- _ABOUT THIS EXERCISE_
Filter this material down to the lines that contain the string "Wangling", and return those lines.

- _MATERIAL PROVIDED_
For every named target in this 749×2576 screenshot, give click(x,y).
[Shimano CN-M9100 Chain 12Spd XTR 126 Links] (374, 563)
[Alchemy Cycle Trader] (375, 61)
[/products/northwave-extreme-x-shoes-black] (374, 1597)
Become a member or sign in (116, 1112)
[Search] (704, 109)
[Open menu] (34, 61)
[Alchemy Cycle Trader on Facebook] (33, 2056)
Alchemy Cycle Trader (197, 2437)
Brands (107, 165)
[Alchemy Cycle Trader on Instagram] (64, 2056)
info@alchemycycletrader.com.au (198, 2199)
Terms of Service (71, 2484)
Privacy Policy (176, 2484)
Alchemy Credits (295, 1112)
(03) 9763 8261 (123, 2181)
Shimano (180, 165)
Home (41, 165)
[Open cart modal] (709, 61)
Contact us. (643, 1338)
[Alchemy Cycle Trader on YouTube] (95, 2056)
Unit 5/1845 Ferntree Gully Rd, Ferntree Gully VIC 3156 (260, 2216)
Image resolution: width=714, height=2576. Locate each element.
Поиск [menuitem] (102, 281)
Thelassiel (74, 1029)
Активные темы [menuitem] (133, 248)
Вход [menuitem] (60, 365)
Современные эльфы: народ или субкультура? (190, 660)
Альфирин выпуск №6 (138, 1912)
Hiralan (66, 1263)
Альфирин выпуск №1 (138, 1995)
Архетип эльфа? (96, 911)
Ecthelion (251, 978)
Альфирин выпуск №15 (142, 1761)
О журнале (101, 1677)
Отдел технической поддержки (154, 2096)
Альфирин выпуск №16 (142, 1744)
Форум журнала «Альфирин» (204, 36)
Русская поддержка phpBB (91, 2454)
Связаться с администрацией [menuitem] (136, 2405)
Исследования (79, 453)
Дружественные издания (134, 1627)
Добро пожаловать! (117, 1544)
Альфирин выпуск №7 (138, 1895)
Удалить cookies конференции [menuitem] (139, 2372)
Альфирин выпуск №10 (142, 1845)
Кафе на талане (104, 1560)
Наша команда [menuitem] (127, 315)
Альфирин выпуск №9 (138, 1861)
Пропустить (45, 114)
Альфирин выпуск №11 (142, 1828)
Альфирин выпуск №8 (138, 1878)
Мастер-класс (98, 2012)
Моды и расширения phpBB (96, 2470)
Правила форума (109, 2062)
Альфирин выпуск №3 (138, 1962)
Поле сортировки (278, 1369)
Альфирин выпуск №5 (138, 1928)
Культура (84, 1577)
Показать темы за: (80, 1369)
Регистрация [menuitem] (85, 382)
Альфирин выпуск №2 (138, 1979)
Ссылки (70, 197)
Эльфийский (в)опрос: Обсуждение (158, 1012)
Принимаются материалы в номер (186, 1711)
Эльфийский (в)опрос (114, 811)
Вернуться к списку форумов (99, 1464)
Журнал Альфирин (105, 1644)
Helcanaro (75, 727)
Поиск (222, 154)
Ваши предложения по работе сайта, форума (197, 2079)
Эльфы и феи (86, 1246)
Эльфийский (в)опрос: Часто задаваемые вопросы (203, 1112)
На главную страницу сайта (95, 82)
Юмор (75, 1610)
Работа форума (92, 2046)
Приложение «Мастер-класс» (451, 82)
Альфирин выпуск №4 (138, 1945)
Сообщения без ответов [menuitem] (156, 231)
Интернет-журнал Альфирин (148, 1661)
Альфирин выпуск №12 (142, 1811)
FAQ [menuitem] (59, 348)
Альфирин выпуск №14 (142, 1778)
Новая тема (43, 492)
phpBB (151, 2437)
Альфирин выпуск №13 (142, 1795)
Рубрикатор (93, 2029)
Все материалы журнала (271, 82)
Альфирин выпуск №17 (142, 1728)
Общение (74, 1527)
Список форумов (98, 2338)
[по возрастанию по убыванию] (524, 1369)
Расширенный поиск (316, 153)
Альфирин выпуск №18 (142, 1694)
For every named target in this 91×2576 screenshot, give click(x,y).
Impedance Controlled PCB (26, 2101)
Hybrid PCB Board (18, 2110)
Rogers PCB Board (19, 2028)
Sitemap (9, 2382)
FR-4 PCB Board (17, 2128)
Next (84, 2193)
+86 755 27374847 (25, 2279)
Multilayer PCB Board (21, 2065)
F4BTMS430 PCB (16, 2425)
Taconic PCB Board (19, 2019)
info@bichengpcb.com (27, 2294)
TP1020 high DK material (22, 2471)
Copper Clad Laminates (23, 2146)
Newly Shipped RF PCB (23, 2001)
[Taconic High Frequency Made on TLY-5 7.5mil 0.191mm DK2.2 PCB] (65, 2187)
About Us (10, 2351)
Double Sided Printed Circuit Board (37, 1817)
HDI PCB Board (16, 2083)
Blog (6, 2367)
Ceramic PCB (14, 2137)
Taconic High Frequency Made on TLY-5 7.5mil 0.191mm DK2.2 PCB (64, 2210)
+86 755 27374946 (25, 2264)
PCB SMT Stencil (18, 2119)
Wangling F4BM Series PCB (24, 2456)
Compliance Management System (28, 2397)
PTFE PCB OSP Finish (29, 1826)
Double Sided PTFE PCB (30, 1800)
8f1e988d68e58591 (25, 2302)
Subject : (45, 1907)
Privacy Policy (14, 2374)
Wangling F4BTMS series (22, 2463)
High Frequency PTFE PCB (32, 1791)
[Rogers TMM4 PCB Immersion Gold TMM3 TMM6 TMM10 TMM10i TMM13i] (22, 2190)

- _SOLUTION TO THIS TASK_
Wangling F4BM Series PCB (24, 2456)
Wangling F4BTMS series (22, 2463)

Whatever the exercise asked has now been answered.